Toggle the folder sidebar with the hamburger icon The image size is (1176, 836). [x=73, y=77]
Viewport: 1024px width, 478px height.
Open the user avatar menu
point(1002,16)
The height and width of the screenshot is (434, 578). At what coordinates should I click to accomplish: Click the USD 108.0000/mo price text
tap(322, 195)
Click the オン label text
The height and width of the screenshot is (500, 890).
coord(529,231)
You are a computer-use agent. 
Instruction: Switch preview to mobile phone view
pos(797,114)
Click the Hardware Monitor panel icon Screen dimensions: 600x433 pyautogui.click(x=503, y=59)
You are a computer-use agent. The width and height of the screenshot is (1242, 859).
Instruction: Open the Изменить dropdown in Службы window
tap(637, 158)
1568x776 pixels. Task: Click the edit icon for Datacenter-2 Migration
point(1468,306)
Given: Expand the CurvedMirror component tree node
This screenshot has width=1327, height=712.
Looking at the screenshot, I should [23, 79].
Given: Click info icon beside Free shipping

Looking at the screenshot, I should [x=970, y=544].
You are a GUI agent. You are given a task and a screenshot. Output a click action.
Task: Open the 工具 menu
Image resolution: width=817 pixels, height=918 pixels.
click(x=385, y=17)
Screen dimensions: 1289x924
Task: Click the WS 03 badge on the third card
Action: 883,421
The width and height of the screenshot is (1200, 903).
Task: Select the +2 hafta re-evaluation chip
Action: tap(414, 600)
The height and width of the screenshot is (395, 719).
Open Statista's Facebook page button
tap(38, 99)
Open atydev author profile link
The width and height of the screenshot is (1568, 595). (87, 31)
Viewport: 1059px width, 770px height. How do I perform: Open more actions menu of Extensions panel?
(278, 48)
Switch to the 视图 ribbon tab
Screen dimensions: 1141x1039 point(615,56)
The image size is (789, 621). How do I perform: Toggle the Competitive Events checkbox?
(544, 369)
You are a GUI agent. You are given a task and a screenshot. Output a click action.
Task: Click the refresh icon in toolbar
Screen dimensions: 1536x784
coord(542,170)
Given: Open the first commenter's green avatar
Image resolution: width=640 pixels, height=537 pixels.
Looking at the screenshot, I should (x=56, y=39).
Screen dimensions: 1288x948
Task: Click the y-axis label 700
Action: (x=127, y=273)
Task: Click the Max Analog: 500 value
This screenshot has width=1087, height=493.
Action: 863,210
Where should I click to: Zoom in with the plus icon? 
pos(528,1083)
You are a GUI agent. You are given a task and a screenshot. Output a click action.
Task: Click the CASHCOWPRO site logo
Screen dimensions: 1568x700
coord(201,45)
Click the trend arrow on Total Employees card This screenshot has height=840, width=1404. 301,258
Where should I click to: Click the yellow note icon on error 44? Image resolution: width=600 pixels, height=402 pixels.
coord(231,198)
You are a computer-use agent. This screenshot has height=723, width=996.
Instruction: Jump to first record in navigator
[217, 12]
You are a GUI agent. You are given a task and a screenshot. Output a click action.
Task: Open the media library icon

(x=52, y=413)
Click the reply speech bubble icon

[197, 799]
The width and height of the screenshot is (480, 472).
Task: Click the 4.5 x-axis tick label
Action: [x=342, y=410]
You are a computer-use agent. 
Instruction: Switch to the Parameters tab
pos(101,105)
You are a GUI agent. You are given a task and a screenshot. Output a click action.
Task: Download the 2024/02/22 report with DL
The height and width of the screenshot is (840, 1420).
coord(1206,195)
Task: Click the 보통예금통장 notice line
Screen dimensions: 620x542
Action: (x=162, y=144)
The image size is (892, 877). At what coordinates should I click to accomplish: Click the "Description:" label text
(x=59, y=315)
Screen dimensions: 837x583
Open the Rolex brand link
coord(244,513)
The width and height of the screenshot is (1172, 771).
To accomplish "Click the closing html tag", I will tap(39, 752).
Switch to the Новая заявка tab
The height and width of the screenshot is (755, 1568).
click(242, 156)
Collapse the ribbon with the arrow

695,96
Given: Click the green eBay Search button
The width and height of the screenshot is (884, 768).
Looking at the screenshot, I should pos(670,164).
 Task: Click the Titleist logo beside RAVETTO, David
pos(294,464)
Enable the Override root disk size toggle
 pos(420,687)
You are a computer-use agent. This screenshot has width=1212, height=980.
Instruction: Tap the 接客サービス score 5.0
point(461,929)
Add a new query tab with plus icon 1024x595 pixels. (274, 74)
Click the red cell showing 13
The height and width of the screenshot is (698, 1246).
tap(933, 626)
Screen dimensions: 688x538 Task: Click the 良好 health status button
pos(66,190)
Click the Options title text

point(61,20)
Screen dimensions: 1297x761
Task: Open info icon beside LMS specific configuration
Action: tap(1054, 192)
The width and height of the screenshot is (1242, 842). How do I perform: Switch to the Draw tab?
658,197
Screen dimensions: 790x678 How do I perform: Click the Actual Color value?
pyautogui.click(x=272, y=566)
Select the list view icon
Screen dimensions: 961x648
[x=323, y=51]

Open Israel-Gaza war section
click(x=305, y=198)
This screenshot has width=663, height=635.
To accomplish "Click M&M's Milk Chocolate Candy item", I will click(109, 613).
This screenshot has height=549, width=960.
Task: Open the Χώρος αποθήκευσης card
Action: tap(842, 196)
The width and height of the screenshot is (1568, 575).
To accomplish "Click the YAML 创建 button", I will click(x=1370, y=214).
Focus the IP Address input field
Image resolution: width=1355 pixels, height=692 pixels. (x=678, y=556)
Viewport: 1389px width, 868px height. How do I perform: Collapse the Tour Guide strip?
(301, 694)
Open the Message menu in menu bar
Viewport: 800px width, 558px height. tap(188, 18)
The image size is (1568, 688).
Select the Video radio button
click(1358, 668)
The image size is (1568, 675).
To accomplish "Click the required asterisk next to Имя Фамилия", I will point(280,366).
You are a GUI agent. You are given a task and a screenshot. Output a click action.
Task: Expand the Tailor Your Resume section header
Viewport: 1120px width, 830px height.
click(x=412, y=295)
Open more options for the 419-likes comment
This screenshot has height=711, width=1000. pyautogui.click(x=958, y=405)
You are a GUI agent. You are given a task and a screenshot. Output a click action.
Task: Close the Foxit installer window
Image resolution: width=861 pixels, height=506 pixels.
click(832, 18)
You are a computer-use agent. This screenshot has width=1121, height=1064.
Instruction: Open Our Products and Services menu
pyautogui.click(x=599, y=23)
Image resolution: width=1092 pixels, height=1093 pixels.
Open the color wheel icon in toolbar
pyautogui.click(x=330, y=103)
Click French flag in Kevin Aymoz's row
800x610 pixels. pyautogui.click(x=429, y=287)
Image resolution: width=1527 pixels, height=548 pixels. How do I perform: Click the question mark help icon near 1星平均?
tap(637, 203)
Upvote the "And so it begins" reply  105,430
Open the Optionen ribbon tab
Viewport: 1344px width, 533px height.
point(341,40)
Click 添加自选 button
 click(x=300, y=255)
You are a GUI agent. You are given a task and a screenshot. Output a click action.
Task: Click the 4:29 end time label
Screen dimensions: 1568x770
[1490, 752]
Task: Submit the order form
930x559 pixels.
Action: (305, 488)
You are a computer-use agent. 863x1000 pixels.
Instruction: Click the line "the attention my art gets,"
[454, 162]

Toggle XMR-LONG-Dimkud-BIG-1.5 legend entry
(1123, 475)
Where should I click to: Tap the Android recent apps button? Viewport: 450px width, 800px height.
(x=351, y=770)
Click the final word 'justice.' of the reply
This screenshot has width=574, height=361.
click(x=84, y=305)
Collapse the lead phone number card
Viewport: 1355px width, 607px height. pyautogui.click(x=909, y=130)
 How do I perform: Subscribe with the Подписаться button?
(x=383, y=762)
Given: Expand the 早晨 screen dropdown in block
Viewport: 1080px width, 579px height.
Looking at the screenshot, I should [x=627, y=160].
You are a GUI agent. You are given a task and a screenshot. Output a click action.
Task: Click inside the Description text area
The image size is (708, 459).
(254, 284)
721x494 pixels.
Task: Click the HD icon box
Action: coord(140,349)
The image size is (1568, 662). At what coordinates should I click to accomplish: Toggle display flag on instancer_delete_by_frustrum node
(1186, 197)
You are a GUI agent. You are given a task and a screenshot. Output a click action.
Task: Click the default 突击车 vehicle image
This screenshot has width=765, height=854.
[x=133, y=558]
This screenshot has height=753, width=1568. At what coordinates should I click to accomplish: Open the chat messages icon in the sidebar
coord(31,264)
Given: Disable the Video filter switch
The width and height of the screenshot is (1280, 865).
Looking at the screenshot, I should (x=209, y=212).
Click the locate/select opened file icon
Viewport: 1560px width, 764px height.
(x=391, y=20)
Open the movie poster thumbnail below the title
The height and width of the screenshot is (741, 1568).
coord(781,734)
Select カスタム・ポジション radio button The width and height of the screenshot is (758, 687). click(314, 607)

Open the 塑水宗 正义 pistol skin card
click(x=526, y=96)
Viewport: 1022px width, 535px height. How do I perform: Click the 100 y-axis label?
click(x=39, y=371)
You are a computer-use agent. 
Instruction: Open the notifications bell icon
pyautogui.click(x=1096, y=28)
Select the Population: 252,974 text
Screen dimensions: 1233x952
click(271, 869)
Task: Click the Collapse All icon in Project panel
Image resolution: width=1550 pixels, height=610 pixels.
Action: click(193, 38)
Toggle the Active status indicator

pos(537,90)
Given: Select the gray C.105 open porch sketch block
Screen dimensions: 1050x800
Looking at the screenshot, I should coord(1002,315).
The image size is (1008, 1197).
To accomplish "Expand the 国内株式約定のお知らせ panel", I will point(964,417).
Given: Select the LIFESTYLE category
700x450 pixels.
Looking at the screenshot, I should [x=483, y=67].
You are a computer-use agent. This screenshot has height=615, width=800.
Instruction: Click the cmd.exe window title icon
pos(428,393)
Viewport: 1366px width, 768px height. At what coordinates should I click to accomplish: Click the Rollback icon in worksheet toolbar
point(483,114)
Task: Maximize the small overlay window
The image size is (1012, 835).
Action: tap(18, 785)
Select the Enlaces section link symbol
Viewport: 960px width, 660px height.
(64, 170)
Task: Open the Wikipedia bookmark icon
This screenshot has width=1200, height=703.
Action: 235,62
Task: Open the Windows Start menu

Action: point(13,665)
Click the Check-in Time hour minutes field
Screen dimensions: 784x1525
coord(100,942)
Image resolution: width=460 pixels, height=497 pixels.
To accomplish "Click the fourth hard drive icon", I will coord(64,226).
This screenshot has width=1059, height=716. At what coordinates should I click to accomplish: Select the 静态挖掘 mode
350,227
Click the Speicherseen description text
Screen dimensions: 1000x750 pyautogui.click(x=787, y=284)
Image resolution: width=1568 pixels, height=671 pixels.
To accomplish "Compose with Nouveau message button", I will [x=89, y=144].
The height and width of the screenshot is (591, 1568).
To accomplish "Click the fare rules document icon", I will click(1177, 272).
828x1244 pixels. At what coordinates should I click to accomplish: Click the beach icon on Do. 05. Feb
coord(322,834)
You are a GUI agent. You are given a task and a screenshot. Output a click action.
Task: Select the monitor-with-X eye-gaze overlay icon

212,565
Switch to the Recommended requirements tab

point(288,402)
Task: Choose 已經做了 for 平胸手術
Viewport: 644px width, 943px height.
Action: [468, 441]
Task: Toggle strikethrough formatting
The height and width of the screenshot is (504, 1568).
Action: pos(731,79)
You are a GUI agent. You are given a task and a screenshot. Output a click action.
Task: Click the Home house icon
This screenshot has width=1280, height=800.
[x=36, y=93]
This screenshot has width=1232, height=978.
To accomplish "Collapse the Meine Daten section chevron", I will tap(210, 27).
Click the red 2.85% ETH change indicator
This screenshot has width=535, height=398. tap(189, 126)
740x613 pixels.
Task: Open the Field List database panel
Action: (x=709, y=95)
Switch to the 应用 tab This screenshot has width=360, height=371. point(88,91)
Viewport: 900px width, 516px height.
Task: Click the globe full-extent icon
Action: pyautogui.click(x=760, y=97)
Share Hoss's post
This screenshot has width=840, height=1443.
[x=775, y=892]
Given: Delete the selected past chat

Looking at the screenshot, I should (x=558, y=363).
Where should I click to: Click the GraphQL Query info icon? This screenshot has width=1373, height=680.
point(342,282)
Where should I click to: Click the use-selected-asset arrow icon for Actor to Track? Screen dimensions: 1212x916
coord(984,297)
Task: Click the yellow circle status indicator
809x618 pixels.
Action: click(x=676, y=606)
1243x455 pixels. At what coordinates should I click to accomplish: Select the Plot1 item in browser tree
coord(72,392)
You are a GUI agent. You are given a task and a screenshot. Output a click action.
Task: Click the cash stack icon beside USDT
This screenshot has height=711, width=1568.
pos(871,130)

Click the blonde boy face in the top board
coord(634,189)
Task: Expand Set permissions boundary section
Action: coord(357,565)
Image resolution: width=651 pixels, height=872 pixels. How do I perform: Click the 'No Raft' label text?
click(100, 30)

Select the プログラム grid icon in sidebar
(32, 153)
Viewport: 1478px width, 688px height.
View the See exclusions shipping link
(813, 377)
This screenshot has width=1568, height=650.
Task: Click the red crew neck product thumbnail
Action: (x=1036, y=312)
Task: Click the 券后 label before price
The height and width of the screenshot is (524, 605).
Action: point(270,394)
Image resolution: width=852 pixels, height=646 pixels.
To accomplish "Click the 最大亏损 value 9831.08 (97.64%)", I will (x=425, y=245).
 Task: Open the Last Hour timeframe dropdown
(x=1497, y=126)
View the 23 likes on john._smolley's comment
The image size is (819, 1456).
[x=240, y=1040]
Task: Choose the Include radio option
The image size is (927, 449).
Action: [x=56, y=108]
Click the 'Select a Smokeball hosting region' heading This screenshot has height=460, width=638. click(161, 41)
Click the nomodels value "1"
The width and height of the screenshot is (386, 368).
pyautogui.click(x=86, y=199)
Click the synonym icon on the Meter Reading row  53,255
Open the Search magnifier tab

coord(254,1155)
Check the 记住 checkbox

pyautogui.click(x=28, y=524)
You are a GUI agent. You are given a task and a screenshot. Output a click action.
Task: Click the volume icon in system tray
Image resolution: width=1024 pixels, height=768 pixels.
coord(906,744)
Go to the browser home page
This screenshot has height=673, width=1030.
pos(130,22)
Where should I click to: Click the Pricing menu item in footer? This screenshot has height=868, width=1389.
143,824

++++++

• [EXERCISE]
Starting at the line that has "Instruction: Open the notifications bell icon" in the records above, restate word for word every line until the one that has "The height and width of the screenshot is (591, 1568).", and include that one as well.

• [SOLUTION FOR THIS EXERCISE]
Instruction: Open the notifications bell icon
pyautogui.click(x=1096, y=28)
Select the Population: 252,974 text
Screen dimensions: 1233x952
click(271, 869)
Task: Click the Collapse All icon in Project panel
Image resolution: width=1550 pixels, height=610 pixels.
Action: click(193, 38)
Toggle the Active status indicator

pos(537,90)
Given: Select the gray C.105 open porch sketch block
Screen dimensions: 1050x800
Looking at the screenshot, I should coord(1002,315).
The image size is (1008, 1197).
To accomplish "Expand the 国内株式約定のお知らせ panel", I will point(964,417).
Given: Select the LIFESTYLE category
700x450 pixels.
Looking at the screenshot, I should [x=483, y=67].
You are a computer-use agent. This screenshot has height=615, width=800.
Instruction: Click the cmd.exe window title icon
pos(428,393)
Viewport: 1366px width, 768px height. At what coordinates should I click to accomplish: Click the Rollback icon in worksheet toolbar
point(483,114)
Task: Maximize the small overlay window
The image size is (1012, 835).
Action: tap(18, 785)
Select the Enlaces section link symbol
Viewport: 960px width, 660px height.
(64, 170)
Task: Open the Wikipedia bookmark icon
This screenshot has width=1200, height=703.
Action: 235,62
Task: Open the Windows Start menu

Action: point(13,665)
Click the Check-in Time hour minutes field
Screen dimensions: 784x1525
coord(100,942)
Image resolution: width=460 pixels, height=497 pixels.
To accomplish "Click the fourth hard drive icon", I will coord(64,226).
This screenshot has width=1059, height=716. At what coordinates should I click to accomplish: Select the 静态挖掘 mode
350,227
Click the Speicherseen description text
Screen dimensions: 1000x750 pyautogui.click(x=787, y=284)
Image resolution: width=1568 pixels, height=671 pixels.
To accomplish "Compose with Nouveau message button", I will [x=89, y=144].
The height and width of the screenshot is (591, 1568).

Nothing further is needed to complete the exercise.